Liberians boastfully speak of fond memories during the war years when warring factions would lay down their arms in celebration of this national tradition. Many even go as far as to suggest that in 2005, before President Sirleaf officially took office, the Christmas holiday shopping season was the most festive with great anticipation for a better Liberia. But, this year 2016, the national festive tradition, was the most dull and unexciting period in Liberia over the past 30 years. Liberians were disappointed, perturbed and severely harmed. The unnecessary increase in the goods and service taxes (GST) from 7% to 10% affected every Liberian and every consumer product.
Since the installation of the democratically elected government in 2006, headed by President Sirleaf, Liberia has been going through its worst period of economic downturn during this Christmas holiday shopping season. Economic growth and the equal distribution of national goods and services has been dismal with sweeping increases in corruption and the criminal use of public authority for personal gain. Liberia has remained a country with a millennia of centralized, autocratic rule as instituted by the True Whig Party, the Samuel Doe military leadership and Charles Taylor’s despotic rule.
President Sirleaf has been playing the same old political game, which has not modernize the country for well over a century and a half, which leaves Liberia the fourth poorest country on the planet. As a matter of fact, economic growth under President Sirleaf was due to a centralized-driven process, which failed to live up to expectations of the people.
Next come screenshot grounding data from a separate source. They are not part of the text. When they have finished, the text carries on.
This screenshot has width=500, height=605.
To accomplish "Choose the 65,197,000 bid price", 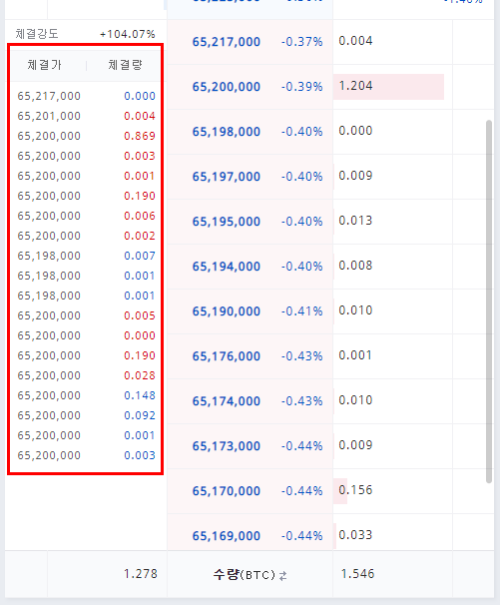I will click(227, 177).
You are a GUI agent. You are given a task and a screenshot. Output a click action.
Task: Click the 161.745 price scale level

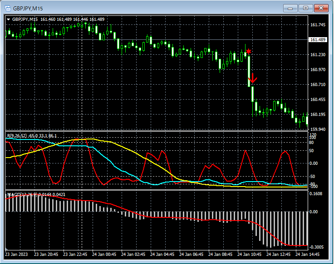pyautogui.click(x=318, y=25)
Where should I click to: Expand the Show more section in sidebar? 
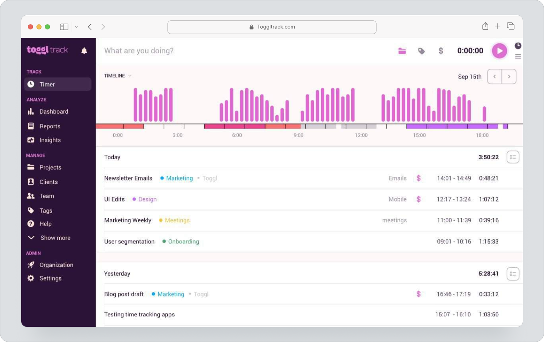(55, 238)
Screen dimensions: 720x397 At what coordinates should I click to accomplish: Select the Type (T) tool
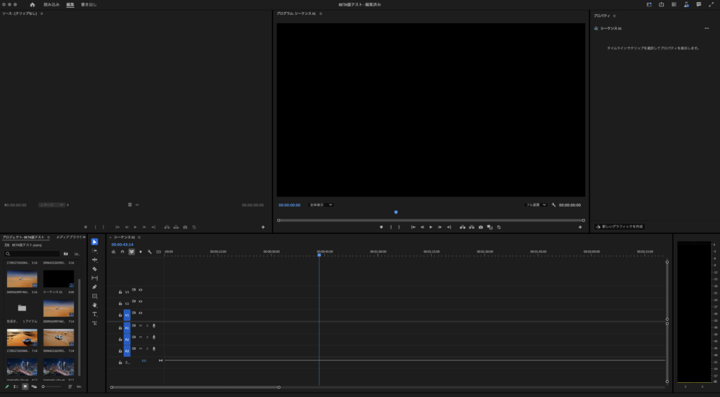click(95, 314)
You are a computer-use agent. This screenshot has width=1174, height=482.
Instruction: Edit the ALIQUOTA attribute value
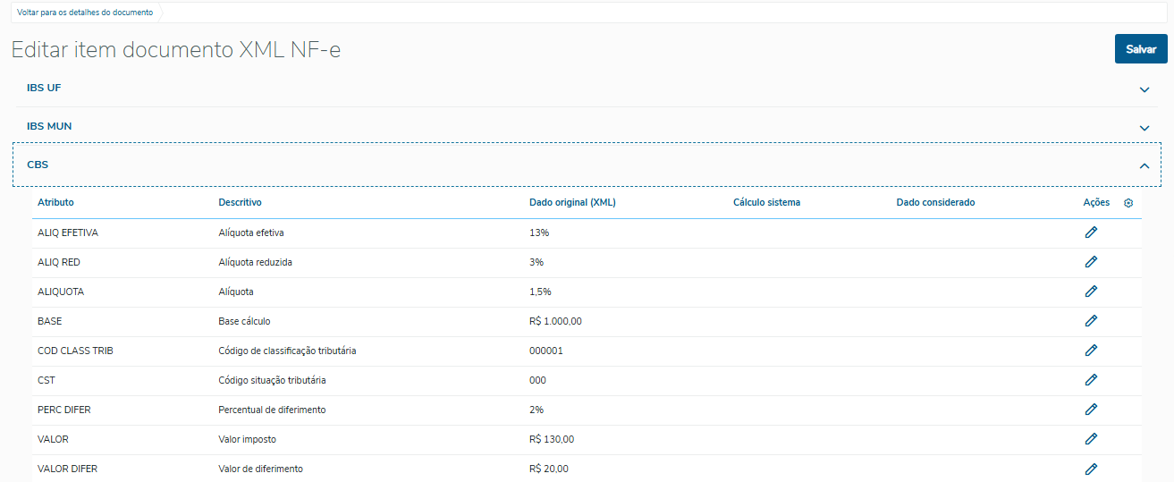pos(1091,292)
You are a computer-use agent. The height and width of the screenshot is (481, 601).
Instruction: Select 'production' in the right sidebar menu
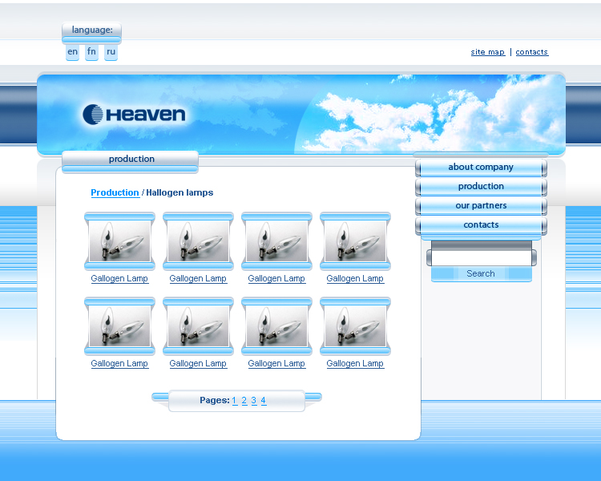(x=481, y=187)
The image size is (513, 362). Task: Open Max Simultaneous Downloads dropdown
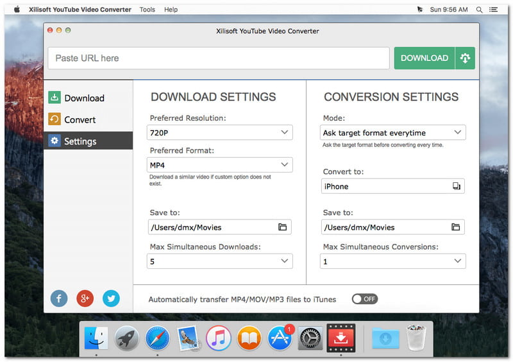click(221, 261)
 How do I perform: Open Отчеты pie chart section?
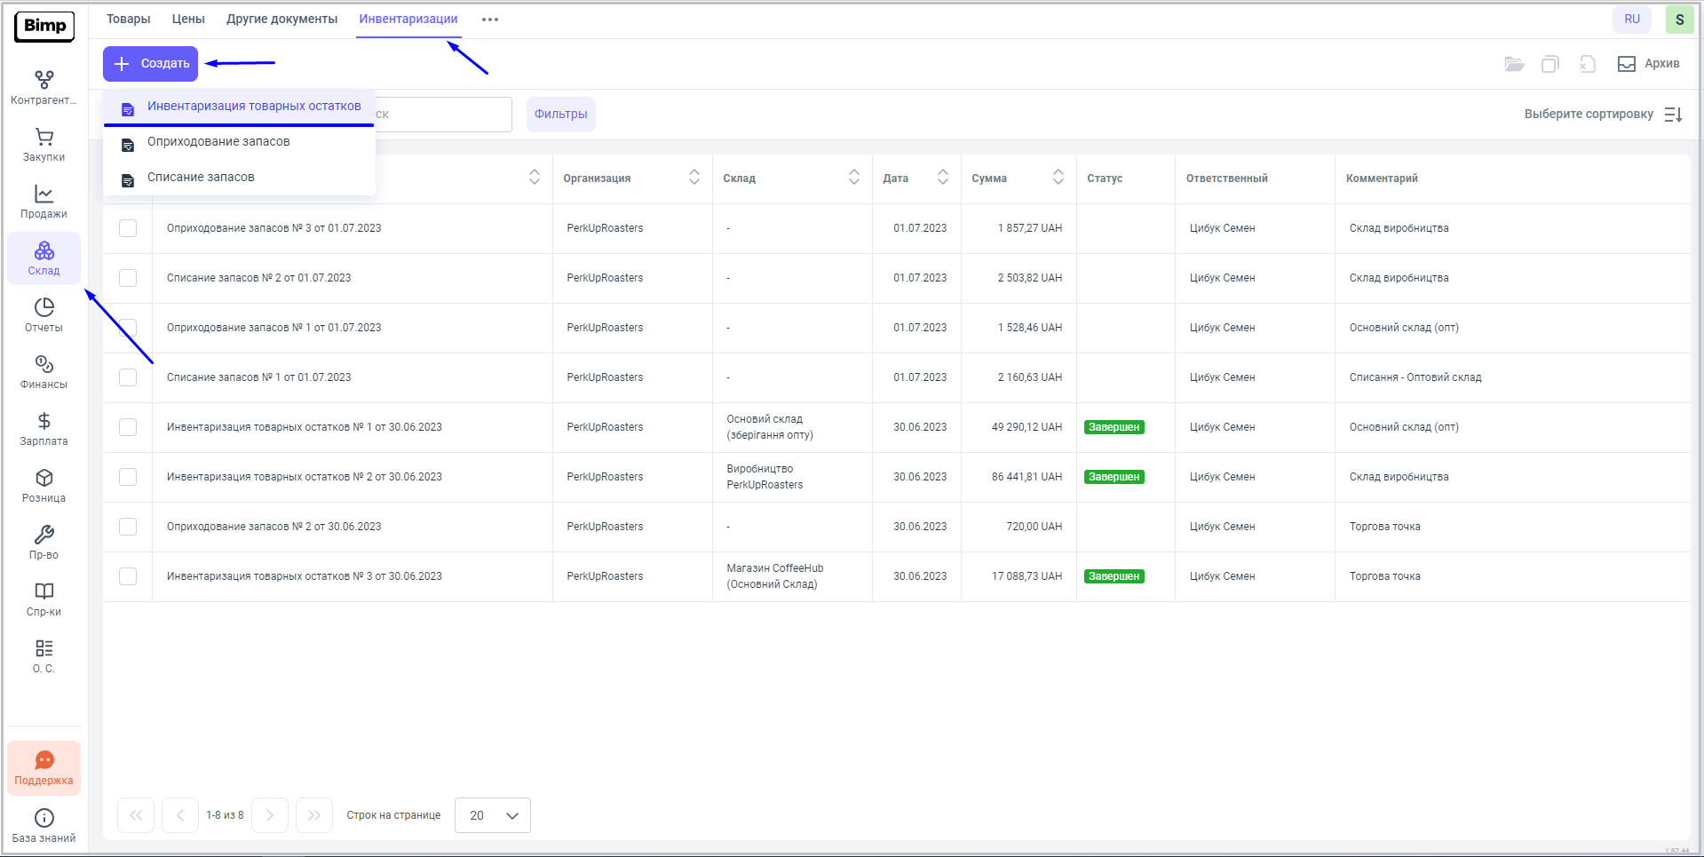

In 2015, for instance, the Liberian economy grew at the dismal rate of 0.1%.
Although there has been economic growth over the past decade of President Sirleaf’s administration, it has not however kept pace with the country’s growing social inequality, massive unemployment, lack of basic services, and President’s bleak sustainable development agenda.
Concession agreements over the past 11 years has been so one-sided, many benefited only the concessionaire and a handful of well-connected cronies and senior officials involved in the negotiation and management of the contract.
During 2014 and 2015 many foreign concession companies substantially downsized their operations, while others simply packed up and left the country severely impacted the economy, thereby, leaving the government with fewer alternatives to generate revenue, but to increase taxes on the backs of Liberians.
This failed policy has now come to a head by making life extremely miserable, depressing and excruciatingly painful for many Liberians. During the boom years of the Sirleaf administration effective development policy were not promulgated to enhance meaningful social change, such as human capacity development, and food production, which together could have significantly help solve the underperformance of the national budget.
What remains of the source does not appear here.